In 2006, a Boxed Warning and other revisions were made to the prescribing information for nimodipine to warn against IV use of the drug.

The nimodipine prescribing information contains specific instructions for using a needle to make a hole in both ends of the capsule to remove the liquid contents with a syringe and then empty the syringe contents into a feeding tube. Because a standard needle will not fit on an oral syringe, the needle must be attached to an IV syringe. The instructions recommend that the syringe used for withdrawal of capsule contents be labeled with the statement, "Not for IV use."

The FDA plans to continue working with the manufacturers of nimodipine and with outside groups to evaluate and implement additional ways to prevent medication errors with this product. Adverse events related to the use of nimodipine should be reported to the FDA's MedWatch Program.

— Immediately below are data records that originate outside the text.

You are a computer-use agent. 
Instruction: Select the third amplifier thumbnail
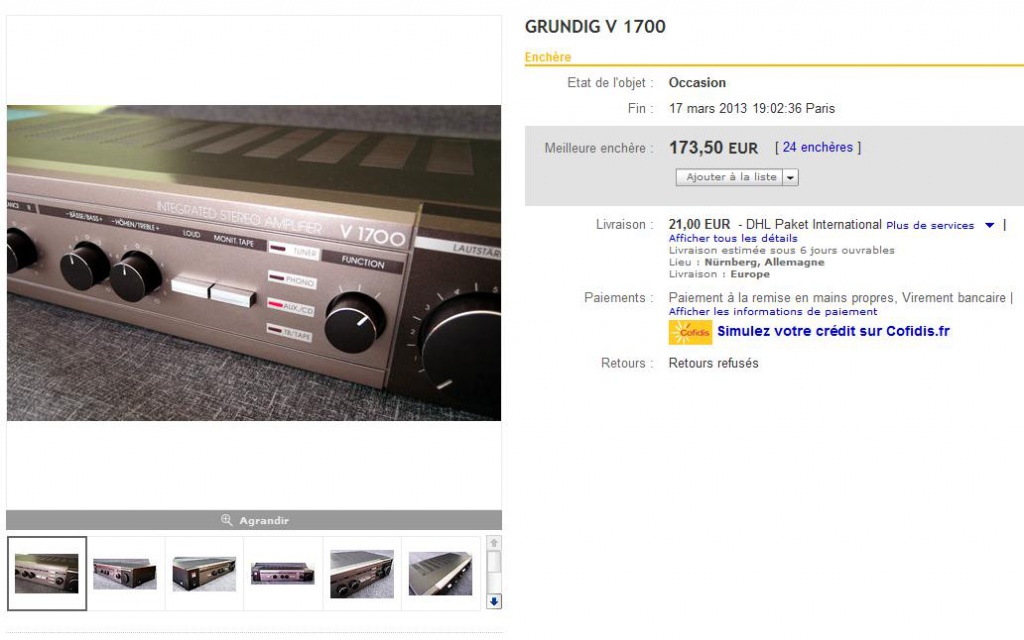coord(204,573)
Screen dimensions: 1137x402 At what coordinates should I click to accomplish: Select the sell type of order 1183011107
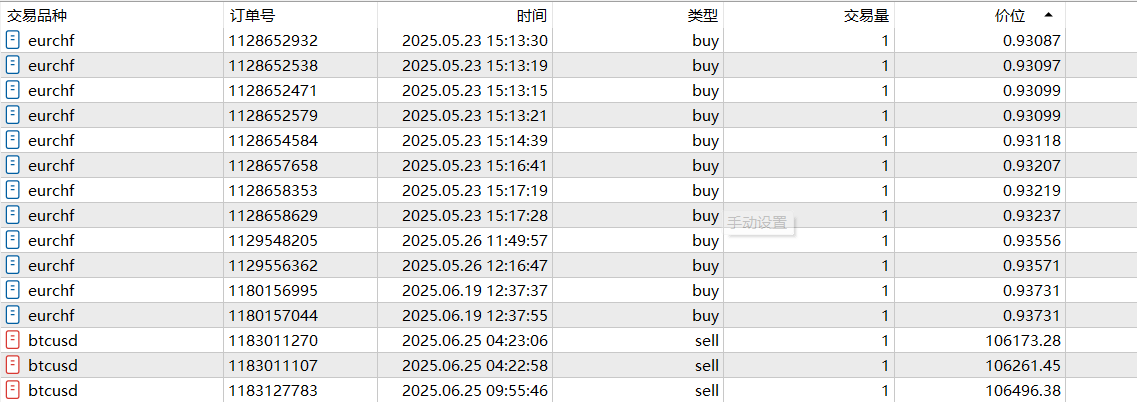(706, 365)

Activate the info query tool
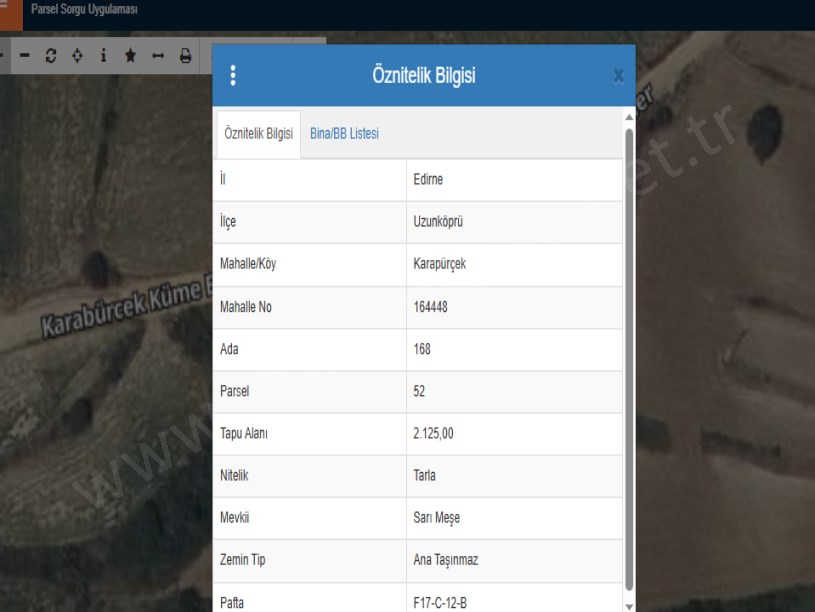tap(103, 56)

圣路易斯(MD Consult)——2010年8月2日，美国食品药品管理局(FDA)提醒医护人员，口服药尼莫地平不能通过静脉(IV)给药。FDA将继续收集关于尼莫地平静脉给药导致严重(有时为致命)后果的不良反应报告。尼莫地平静脉给药会导致死亡、心脏骤停、血压急剧下降及其他心脏并发症。

 

尼莫地平是一种在重症监护环境下用于治疗蛛网膜下腔出血引发的神经并发症的药品，上市产品只有胶囊剂。

 

FDA已确定31例尼莫地平相关的错误用药病例。其中25例错误用药为静脉给予尼莫地平。其中4例错误接受静脉给药的患者死亡；5例患者濒临死亡；1例患者出现永久损伤。

 

2006年，在尼莫地平的药品处方信息中加入黑框警告及其他修订用以警告该药不能静脉给药。

 

尼莫地平处方信息中包含特定说明：用针头在胶囊两头各刺一孔，用注射器抽取液体成分，然后注入饲食管。因为标准针头与口服注射器不匹配，因此必须采用静脉注射器。该说明建议，对用来抽取胶囊中药物成分的注射器标记"非静脉注射(IV)用"字样。

 

FDA计划继续与尼莫地平生产商及外界团体协商，评估并采取新方法以预防尼莫地平错误给药。与尼莫地平使用相关的不良事件应向FDA的MedWatch Program报告。